What you should do
Check each line of the data, and copy those where "computer" appears.

Task input
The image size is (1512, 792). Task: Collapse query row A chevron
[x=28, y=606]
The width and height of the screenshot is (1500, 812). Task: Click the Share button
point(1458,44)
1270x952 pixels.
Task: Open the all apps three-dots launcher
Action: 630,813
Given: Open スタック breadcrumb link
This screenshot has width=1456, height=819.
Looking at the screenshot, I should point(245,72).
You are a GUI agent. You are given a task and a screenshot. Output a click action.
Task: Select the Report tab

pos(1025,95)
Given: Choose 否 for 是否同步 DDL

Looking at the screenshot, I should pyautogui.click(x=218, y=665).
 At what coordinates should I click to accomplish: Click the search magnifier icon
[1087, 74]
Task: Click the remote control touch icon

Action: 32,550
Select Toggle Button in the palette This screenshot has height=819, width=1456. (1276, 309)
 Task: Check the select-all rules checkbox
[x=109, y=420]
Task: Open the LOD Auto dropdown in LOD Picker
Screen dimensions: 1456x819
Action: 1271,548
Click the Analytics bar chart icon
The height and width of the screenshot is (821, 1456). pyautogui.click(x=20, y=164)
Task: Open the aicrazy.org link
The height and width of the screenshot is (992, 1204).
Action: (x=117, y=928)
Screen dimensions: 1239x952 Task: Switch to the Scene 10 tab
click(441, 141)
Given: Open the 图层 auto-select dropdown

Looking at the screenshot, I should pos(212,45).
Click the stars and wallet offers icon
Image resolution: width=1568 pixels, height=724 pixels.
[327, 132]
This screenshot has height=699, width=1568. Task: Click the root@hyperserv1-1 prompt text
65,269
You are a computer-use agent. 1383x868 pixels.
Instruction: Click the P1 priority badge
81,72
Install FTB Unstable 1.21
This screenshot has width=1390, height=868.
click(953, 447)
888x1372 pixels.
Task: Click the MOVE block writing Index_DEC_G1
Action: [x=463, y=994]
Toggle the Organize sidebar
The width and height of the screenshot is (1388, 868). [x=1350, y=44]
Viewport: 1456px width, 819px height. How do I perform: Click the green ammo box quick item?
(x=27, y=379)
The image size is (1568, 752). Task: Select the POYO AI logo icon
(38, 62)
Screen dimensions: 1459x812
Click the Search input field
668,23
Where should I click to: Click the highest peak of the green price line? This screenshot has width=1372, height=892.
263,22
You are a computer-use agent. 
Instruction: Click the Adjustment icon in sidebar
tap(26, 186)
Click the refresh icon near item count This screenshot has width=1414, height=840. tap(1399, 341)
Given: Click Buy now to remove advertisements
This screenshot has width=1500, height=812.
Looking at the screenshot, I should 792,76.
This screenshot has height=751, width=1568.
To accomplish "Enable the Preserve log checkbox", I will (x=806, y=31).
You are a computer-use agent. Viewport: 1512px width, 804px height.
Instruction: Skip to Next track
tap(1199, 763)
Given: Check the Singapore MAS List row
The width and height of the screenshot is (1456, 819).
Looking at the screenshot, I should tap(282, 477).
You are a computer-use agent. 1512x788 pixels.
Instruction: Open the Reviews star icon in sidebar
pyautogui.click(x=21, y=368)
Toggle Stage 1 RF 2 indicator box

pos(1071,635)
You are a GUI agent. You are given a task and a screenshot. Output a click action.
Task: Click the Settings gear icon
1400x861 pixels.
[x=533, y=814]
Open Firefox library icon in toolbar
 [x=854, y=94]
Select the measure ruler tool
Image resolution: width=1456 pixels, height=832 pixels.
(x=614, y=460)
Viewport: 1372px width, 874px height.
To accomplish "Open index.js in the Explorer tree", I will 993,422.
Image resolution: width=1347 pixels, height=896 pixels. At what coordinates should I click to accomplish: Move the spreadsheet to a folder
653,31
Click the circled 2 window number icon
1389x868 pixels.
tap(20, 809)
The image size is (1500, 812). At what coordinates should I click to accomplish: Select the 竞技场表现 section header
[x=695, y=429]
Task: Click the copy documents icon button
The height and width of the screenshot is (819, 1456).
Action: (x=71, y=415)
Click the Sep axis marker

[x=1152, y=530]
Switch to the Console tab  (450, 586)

Response to the task
You are a computer-use agent. 1383x868 pixels.
You are a computer-use agent. 
You are a computer-use agent. Viewport: 1512px width, 804px height.
You are a computer-use agent. 1512x788 pixels.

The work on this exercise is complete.